“Büyük taarruzun ve 30 Ağustos Zaferimizin 100. Yıldönümünde, Gazi Mustafa Kemal Atatürk ve silah arkadaşlarını rahmet ve özlemle anıyorum. Bundan tam bir asır önce, yeniden bir vatan ve millet inşa eden atalarımız, ülkemizin kaderini ve geleceğini bizlere emanet etmişlerdi. Bizler! Hala bu bilinç ve şuur içinde olsak dahi yönetim erkini elinde bulunduran ve bu sisteme muhalefet eden partiler ve kişiler, ne yazık ki bu sorumluluğu yeterince idrak ve icra edememişlerdir.

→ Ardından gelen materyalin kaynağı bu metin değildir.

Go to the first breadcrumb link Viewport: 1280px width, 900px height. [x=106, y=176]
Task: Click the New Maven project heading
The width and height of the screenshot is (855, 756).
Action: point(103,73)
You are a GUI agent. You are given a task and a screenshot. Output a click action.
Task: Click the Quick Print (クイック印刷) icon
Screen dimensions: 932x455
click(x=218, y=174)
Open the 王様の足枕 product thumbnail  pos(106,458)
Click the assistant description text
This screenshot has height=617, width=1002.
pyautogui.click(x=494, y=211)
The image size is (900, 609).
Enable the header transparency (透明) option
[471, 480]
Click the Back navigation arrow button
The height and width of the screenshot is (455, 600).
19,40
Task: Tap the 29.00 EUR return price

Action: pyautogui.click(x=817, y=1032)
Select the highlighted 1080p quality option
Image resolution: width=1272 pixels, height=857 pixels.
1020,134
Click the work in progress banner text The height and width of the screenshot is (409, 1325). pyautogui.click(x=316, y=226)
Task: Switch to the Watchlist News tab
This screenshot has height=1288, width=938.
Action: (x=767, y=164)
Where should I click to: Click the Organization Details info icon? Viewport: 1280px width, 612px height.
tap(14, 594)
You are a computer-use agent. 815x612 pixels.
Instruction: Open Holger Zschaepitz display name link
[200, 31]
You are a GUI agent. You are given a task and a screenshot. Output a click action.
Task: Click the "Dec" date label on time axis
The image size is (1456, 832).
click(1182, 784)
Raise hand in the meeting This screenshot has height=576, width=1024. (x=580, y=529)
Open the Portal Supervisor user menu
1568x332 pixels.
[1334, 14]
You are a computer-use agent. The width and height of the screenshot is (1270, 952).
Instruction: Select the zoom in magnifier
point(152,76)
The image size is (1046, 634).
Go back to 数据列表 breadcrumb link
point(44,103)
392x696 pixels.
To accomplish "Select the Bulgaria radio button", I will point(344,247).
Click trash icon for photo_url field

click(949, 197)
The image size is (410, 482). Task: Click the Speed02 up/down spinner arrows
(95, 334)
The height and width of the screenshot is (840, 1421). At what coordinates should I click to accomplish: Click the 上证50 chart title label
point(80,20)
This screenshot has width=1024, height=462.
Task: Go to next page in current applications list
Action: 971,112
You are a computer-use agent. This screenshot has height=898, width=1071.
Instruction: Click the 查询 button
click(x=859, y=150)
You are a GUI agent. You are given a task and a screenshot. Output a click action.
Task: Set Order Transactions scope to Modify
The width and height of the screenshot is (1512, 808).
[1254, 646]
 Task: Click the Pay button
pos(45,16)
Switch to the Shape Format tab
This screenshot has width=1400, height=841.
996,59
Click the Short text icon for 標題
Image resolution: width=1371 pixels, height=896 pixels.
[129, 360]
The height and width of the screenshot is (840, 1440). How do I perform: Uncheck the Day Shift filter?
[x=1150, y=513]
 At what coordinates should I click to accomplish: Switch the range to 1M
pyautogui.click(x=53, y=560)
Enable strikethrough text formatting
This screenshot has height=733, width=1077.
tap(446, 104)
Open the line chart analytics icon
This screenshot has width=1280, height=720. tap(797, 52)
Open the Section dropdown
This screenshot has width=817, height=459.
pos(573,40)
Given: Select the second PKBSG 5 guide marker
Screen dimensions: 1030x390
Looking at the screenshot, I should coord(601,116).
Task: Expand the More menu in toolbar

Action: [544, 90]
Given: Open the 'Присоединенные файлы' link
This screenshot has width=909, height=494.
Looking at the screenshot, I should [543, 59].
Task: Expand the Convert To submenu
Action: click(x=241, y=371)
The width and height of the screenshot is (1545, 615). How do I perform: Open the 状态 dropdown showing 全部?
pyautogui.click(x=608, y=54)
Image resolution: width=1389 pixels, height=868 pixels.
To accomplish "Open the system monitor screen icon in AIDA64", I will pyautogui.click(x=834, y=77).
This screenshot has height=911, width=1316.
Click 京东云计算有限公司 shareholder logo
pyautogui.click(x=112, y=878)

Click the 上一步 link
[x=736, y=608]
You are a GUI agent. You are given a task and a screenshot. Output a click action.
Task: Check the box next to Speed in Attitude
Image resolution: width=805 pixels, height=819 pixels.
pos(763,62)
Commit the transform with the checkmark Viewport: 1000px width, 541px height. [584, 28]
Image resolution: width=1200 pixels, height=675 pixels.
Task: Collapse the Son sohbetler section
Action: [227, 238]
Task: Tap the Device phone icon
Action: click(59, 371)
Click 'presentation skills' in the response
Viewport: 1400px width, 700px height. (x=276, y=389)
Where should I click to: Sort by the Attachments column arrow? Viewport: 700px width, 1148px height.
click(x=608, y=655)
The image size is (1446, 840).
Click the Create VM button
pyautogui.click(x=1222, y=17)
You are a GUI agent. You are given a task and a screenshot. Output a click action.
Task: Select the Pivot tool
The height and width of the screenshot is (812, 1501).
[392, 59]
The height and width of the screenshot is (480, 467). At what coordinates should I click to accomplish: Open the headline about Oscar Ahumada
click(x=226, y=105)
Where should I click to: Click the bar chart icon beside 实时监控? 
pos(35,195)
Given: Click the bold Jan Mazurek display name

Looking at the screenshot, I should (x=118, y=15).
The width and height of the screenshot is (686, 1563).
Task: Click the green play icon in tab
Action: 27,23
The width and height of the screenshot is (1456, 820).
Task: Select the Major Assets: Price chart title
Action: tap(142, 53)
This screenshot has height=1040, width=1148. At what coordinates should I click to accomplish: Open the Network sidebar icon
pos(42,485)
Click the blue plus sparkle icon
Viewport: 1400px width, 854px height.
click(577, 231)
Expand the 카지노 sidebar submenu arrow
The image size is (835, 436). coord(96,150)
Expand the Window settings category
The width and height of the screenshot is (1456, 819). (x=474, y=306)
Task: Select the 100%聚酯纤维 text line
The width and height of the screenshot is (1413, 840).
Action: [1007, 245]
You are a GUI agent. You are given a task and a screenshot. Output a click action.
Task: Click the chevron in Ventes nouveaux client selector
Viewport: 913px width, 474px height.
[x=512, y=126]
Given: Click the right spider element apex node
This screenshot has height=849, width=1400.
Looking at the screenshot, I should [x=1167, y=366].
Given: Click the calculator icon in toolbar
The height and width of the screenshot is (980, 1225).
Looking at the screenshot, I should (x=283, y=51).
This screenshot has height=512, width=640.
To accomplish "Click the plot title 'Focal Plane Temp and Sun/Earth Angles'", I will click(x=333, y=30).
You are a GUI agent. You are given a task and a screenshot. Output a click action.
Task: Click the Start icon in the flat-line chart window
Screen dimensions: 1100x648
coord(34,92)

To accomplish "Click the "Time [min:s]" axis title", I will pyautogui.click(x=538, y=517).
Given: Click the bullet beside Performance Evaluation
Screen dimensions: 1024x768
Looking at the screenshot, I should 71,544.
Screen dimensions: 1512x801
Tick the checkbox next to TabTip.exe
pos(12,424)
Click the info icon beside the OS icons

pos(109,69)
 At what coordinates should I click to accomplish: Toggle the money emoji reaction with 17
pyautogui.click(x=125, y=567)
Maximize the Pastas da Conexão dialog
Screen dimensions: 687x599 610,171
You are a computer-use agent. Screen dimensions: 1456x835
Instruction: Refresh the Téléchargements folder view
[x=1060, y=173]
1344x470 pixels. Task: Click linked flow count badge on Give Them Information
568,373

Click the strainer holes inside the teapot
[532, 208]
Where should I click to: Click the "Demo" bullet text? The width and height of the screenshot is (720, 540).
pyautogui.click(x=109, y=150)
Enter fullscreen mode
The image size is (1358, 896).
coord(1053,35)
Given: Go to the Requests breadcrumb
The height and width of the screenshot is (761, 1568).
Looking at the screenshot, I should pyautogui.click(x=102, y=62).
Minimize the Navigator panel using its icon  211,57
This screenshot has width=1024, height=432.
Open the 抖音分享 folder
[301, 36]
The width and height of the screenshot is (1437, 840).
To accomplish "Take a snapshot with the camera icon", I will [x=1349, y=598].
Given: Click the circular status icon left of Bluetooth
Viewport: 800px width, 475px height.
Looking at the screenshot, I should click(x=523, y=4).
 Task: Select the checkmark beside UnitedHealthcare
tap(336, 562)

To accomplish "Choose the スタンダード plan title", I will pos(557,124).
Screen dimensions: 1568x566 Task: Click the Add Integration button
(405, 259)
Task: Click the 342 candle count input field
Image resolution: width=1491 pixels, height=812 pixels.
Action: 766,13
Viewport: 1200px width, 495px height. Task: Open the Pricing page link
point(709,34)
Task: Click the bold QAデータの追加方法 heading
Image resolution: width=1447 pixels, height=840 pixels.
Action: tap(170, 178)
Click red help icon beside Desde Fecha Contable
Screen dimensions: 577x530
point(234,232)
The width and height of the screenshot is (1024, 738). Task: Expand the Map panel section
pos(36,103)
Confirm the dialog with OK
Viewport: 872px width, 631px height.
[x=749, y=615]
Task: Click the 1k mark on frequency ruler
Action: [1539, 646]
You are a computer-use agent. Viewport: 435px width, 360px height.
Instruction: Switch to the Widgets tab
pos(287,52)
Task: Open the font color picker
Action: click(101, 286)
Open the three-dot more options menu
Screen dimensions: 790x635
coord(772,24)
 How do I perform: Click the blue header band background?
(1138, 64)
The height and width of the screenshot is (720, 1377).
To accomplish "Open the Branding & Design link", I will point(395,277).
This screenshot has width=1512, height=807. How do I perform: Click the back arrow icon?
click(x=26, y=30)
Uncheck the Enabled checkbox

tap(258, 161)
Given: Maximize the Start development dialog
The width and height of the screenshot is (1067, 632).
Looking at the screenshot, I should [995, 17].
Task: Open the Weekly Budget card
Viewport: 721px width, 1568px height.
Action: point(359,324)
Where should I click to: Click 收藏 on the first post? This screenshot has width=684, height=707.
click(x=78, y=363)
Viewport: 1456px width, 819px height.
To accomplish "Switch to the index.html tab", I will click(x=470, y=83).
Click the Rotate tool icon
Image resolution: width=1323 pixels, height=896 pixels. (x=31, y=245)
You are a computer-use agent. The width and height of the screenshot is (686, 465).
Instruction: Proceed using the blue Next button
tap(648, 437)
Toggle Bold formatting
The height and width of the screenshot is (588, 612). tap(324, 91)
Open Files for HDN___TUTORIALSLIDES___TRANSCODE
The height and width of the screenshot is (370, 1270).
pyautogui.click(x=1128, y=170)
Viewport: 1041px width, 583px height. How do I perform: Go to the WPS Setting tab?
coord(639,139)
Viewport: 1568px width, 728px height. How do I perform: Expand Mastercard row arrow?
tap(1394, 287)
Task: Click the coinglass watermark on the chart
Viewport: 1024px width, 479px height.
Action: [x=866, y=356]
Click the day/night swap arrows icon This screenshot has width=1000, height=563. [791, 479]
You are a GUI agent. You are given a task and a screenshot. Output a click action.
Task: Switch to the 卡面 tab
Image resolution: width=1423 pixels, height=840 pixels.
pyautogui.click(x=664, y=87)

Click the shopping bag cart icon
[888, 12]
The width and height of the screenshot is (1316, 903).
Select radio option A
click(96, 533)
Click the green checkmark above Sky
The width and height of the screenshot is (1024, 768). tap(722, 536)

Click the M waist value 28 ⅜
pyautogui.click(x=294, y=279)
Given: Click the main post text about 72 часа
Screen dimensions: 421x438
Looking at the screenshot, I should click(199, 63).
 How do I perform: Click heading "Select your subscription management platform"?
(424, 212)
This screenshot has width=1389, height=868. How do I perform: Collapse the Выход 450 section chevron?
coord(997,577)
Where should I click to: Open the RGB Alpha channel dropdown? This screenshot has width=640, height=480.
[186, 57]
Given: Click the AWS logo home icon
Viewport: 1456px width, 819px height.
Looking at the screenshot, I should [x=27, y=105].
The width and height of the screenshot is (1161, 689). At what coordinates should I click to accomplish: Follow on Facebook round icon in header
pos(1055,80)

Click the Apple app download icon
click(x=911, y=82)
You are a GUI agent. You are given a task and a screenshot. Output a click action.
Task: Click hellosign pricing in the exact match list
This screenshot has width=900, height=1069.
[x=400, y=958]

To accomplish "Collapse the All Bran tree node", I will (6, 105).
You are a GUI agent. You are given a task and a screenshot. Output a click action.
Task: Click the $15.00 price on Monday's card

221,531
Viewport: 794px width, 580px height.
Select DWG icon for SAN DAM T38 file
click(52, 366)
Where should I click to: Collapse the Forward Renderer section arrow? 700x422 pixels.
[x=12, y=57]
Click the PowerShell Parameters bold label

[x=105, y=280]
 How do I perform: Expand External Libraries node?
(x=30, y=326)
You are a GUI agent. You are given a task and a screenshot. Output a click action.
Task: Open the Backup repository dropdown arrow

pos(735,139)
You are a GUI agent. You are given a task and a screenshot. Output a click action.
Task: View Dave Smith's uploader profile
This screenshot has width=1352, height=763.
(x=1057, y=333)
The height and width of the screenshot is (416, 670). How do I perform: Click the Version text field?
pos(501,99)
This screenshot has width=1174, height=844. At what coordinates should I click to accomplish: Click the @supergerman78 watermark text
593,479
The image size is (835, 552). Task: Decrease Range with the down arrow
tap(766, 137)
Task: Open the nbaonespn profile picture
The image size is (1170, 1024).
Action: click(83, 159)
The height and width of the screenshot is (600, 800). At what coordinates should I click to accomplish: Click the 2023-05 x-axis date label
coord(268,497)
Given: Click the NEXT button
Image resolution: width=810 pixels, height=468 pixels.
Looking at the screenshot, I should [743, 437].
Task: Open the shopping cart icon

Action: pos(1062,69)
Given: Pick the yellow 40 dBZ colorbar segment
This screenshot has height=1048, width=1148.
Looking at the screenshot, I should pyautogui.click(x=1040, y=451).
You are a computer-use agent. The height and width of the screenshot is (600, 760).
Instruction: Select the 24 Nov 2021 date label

Yüz yıl önce Türk Milleti adına, kanlarıyla bir harita çizen atalarımız; bugün, ülkemizin maruz bırakıldığı çürümüşlüğe, yozlaşmışlığa ve salt menfi ikballer uğruna; her türlü soygun, talan, ahlaksızlık, hak hukuk bilmezlik karşısında, asla rahat uyuyamayacaklardır. İktidarın kendine göre oluşturduğu bu sistem; yargıyı, medyayı, bürokrasiyi ve tabi ki siyasileri de kapsayan, bir yalan ve talan düzenidir. Cumhuriyet tarihimizde görülmemiş ölçüde yaşanan ve devletin her kademesine sirayet eden bu korkunç dejenerasyon, ülkemizin geleceği için bir tehdit ve hatta beka sorunudur. Eğer bu ülkede hala bağımsız yargı var ise bu iddialar derhal soruşturulmalı ve asılsız ithamlarda bulunulmuşsa, bunun da gereği yapılmalıdır. Suç isnat edilen kişilerin derin sessizliği, sükût ikrardan gelir sözünü akıllara getirmektedir.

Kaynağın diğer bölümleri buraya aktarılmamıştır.